The heavy tread halted. “Ho there,” said the uncertain voice. “Little one? Arha?”

Silence.

Manan went forward.

“Hoo-oo! Potato face!”

“Hoo, potato belly!” Penthe whispered in imitation, and then moaned, trying to suppress giggles.

“Somebody there?”

Silence.

“Oh well, well, well,” the eunuch sighed, and his slow feet went on. When he was gone over the shoulder of the slope, the girls scrambled back up onto the top of the wall. Penthe was pink with sweat and giggles, but Arha looked savage.

“The stupid old bellwether, following me around everywhere!”

“He has to,” Penthe said reasonably. “It's his job, looking after you.”

“Those I serve look after me. I please them; I need please nobody else. These old women and half-men, these people should leave me alone. I am the One Priestess!”

Penthe stared at the other girl. “Oh,” she said feebly, “oh, I know you are, Arha-”

“Then they should let me be. And not order me about all the time!”

Penthe said nothing for a while, but sighed, and sat swinging her plump legs and gazing at the vast, pale lands below, that rose so slowly to a high, vague, immense horizon.

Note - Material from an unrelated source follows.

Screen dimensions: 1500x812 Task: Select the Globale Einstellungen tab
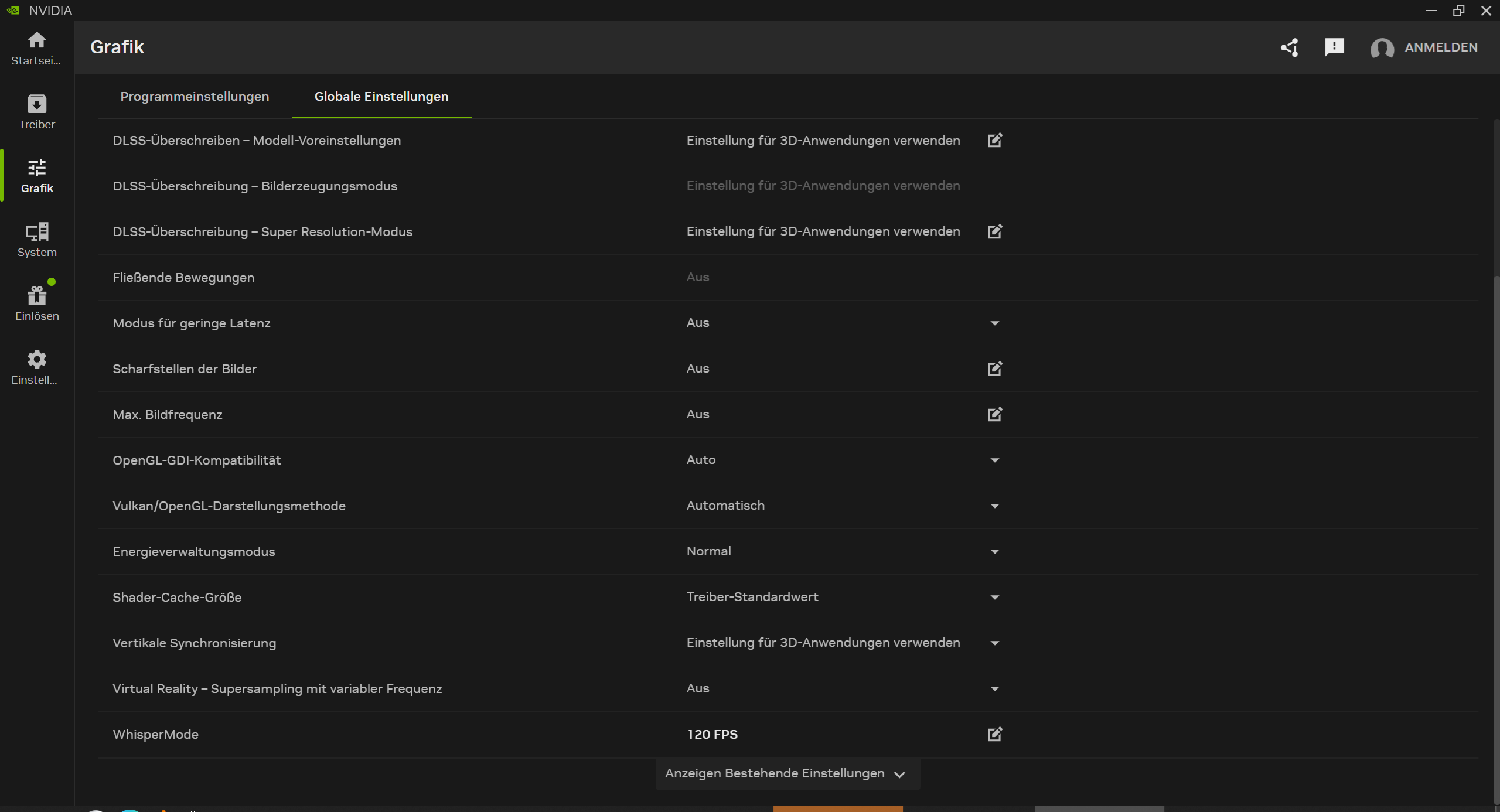381,97
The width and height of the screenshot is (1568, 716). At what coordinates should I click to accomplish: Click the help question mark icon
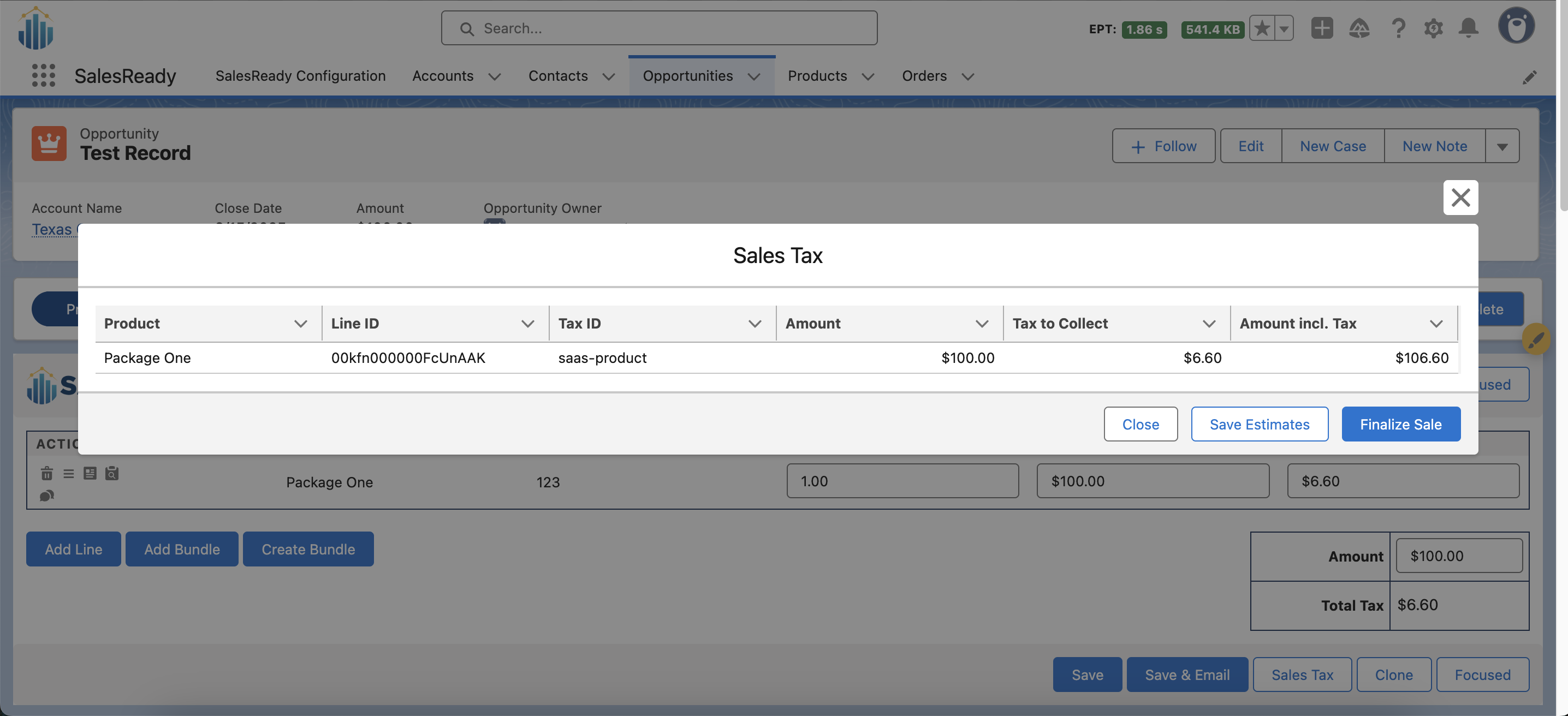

“You'll get to give the orders pretty soon, you know,” she said at last, quietly. “In two more years we won't be children any more. We'll be fourteen. I'll go into the Godking's temple, and things will be about the same for me. But you'll really be the High Priestess then. Even Kossil and Thar will have to obey you.”

The Eaten One said nothing. Her face was set, her eyes under black brows caught the light of the sky in a pale glitter.

“We ought to go back,” Penthe said.

“No.”

“But the weaving mistress might tell Thar. And soon it'll be time for the Nine Chants.”

“I'm staying here. You stay, too.”

“They won't punish you, but they will punish me,” Penthe said in her mild way. Arha did not reply. Penthe sighed, and stayed. The sun was sinking into haze high above the plains. Far away on the long, gradual slant of the land, sheep bells clanked faintly and lambs bleated. The spring wind blew in dry, faint gusts, sweetsmelling.